Cinq, quatre, trois… : la trilogie d’Anne-Cécile Vandalem

Anne-Cécile VANDALEM, Kingdom précédé de Tristesses et Arctique, Actes Sud papiers, 2021, 144 p., 18 € / ePub : 13.99 €, ISBN : 9782330151768

vandalem kingdom precede de tristesses et arctique Juger un livre est une autre affaire que de juger un spectacle. Anne-Cécile Vandalem fait paraître chez Actes Sud les trois pièces qu’elle rassemble comme une trilogie, une trilogie dénuée de titre (Le Sang des promesses aurait pu être un bon titre mais il faut croire qu’il était déjà pris) ou plutôt composée de trois titres distincts : Tristesses, Arctique, Kingdom. Trois titres qui désignent des lieux, réels ou imaginaires, tous isolés dans le Nord.

Tristesses se construit comme une enquête policière : la mère de l’actuelle cheffe de l’extrême droite danoise est retrouvée pendue sur l’île fictive de Tristesses, presque totalement désolée : tout y est à l’arrêt et il ne demeure qu’une poignée d’habitants pour entretenir les lieux et singer le fonctionnement d’une plus large communauté. Arctique est un huis clos qui réunit, dans un anonymat relatif, les protagonistes d’une dramatique affaire politico-environnementale jamais résolue : mystérieusement conviés sur un bateau, ils vont peu à peu s’identifier mutuellement, comme dans un roman policier qui distillerait les indices au fil de l’eau. Kingdom, enfin, librement inspiré de Braguino (2017), film documentaire de Clément Cogitore salué par la critique, met en scène une famille patriarcale ayant opéré un retour à la nature, non sans pertes : le décès de la mère de famille et l’installation d’une deuxième famille sur le même territoire a attisé l’éternel désir humain de se désigner des ennemis mortels.

### [Consignes]
• a. Relevez les titres des pièces qui forment la trilogie présentée dans le texte sur la trilogie d’Anne-Cécile Vandalem.
• b. Recopiez fidèlement le passage du texte sur la trilogie d’Anne-Cécile Vandalem, de «vandalem kingdom precede» à «dans le Nord.».

### [Relevé]
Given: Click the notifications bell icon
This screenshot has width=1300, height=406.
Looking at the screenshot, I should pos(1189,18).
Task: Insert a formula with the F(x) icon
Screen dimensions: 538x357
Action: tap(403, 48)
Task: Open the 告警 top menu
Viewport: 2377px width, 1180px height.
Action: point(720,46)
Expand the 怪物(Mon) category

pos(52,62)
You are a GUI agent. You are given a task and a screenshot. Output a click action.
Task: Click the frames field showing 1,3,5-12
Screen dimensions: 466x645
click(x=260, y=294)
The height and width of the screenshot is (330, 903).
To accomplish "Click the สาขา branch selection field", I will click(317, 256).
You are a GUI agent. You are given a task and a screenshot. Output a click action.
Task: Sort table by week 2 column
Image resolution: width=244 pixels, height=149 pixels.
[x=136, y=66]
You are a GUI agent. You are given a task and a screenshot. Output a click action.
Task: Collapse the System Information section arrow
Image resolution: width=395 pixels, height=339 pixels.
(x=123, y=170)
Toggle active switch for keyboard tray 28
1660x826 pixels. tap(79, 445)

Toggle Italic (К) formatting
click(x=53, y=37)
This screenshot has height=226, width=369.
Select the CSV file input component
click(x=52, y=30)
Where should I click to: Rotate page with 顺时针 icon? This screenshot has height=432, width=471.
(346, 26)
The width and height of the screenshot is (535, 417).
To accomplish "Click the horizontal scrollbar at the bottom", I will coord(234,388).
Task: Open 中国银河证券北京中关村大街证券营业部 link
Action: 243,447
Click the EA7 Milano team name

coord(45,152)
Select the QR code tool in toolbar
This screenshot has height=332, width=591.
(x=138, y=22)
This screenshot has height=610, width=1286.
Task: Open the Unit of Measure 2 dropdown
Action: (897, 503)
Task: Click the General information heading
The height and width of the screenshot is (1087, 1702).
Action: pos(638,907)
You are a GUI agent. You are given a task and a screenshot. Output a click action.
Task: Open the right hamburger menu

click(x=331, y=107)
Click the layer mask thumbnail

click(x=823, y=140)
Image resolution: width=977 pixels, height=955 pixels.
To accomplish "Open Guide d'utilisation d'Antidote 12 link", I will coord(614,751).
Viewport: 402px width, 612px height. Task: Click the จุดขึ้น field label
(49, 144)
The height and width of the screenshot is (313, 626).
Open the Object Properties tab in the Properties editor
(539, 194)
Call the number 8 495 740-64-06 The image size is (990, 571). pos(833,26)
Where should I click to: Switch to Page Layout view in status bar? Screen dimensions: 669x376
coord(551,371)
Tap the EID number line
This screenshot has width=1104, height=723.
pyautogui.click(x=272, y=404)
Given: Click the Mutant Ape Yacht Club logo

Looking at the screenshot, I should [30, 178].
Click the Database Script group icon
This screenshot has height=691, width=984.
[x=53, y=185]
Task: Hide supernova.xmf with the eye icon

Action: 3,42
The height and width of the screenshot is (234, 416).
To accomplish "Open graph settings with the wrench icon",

### [Corrigé]
• a. Tristesses, Arctique, Kingdom

• b.
vandalem kingdom precede de tristesses et arctique Juger un livre est une autre affaire que de juger un spectacle. Anne-Cécile Vandalem fait paraître chez Actes Sud les trois pièces qu’elle rassemble comme une trilogie, une trilogie dénuée de titre (Le Sang des promesses aurait pu être un bon titre mais il faut croire qu’il était déjà pris) ou plutôt composée de trois titres distincts : Tristesses, Arctique, Kingdom. Trois titres qui désignent des lieux, réels ou imaginaires, tous isolés dans le Nord.